En 1944, elle suit son mari Peter Milner jusqu’à Montréal, où il met en place une unité de recherche sur l’énergie nucléaire. Brenda Milner commence alors à enseigner la psychologie à l’Université de Montréal. Hors de question pour elle de rester au foyer. « Peter avait reçu de l’argent pour moi, mais je ne peux pas être une femme entretenue. Ce n’est pas dans ma nature », explique-t-elle.

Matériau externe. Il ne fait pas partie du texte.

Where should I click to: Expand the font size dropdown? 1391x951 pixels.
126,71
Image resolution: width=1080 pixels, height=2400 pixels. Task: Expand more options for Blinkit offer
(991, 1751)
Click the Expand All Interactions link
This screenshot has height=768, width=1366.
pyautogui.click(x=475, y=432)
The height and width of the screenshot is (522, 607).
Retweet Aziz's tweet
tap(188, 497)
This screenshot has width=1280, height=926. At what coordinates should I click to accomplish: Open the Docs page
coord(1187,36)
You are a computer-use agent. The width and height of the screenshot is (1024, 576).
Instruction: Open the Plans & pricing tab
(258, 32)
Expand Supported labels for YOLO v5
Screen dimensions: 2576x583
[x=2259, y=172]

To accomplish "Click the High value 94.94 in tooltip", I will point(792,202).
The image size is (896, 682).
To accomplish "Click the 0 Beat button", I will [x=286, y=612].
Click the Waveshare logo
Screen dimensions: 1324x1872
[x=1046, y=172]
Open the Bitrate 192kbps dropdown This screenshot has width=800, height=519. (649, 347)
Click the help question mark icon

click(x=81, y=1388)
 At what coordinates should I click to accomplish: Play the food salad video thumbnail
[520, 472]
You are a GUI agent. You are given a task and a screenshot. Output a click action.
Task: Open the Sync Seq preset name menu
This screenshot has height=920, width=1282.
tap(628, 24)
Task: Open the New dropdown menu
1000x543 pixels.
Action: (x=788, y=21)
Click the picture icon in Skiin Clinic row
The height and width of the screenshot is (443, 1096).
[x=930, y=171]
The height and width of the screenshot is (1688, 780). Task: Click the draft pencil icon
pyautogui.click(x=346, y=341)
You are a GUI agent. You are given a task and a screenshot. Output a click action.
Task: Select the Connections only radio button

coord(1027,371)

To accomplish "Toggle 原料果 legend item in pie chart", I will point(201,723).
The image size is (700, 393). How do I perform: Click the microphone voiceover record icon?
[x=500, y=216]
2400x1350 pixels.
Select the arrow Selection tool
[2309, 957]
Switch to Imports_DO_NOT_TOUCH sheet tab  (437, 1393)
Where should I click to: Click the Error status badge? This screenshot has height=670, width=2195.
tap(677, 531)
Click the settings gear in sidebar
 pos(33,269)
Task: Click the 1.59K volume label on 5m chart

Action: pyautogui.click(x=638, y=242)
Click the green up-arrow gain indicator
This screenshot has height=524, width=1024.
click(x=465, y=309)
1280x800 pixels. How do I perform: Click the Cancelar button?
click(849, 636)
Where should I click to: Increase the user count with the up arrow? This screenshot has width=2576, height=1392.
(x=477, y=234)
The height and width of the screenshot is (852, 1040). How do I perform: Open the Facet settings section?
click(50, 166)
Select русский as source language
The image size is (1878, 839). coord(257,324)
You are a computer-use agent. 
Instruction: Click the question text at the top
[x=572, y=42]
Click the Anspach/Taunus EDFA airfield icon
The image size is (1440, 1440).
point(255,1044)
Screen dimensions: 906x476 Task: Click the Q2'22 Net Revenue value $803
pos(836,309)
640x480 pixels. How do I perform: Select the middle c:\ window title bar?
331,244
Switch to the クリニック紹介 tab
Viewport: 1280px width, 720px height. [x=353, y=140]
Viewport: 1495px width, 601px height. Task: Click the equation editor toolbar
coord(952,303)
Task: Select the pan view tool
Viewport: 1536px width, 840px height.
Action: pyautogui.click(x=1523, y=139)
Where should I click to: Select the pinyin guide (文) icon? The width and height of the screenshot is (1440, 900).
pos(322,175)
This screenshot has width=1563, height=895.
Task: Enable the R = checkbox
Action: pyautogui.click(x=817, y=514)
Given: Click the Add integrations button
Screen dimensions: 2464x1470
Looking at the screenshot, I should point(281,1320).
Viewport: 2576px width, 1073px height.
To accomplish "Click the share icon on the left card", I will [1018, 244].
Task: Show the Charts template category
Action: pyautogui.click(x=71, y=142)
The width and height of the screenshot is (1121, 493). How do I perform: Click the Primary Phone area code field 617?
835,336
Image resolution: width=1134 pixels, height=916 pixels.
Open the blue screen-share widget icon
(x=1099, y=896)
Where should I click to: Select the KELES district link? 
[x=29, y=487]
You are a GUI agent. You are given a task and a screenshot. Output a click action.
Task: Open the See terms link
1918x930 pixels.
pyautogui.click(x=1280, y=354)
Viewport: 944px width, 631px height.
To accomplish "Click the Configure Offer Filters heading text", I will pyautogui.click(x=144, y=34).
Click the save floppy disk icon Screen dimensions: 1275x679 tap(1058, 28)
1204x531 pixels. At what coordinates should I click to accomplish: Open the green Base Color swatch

Elle s’inscrit ensuite au doctorat à l’Université McGill, où elle fait la rencontre du Dr Penfield, et effectue des recherches sur les patients épileptiques opérés par Penfield qui souffrent de paralysies, de troubles du langage ou de problèmes de mémoire suite à l’opération. En conduisant des tests sur chacun des patients, elle découvre qu’il existe un lien entre les troubles spécifiques et les parties du cerveau opérées. « À l’époque, l’étude du comportement en lien avec les fonctions du cerveau était un domaine très peu connu. Elle a vraiment jeté les bases de la neuropsychologie », dit Julien Dorion, qui connaît la scientifique depuis 1982 et dirige aujourd’hui le centre d’imagerie cérébrale McConnell des Institut et hôpital neurologiques de Montréal.
Une passion qui ne s’effrite pas avec l’âge
Après une carrière impressionnante et de nombreux prix tels que les prestigieux Gairdner et Kavli, il serait facile pour Milner de se satisfaire des accomplissements passés et de prendre sa retraite. Pourtant, elle continue à se rendre à son bureau des Institut et hôpital neurologiques de Montréal trois ou quatre jours par semaine. Pourquoi? « D’abord, je m’intéresse toujours aux questions scientifiques. Et puis, mes collègues et mes étudiants, ce sont mes amis. Où est-ce que je trouverais des amis si je restais chez moi ? », explique-t-elle.
Aujourd’hui, ses recherches tentent de comprendre comment communiquent les deux hémisphères du cerveau (le gauche, plus analytique, et le droit, plus intuitif et artistique) pour former la pensée. Son travail consiste principalement à accompagner les plus jeunes chercheurs et chercheuses. « Je fais moins de travail de recherche physique – ce n’est pas moi qui vais au laboratoire faire les mesures, dit-elle. Mais j’aime diriger des travaux. J’attache une grande importance à l’écriture – je pense que la façon dont on communique est très importante. J’aide les étudiants avec l’écriture plus qu’avec la science. Parce qu’ils sont peut-être plus avancés que moi, maintenant, ils suivent plus de cours et tout ça. »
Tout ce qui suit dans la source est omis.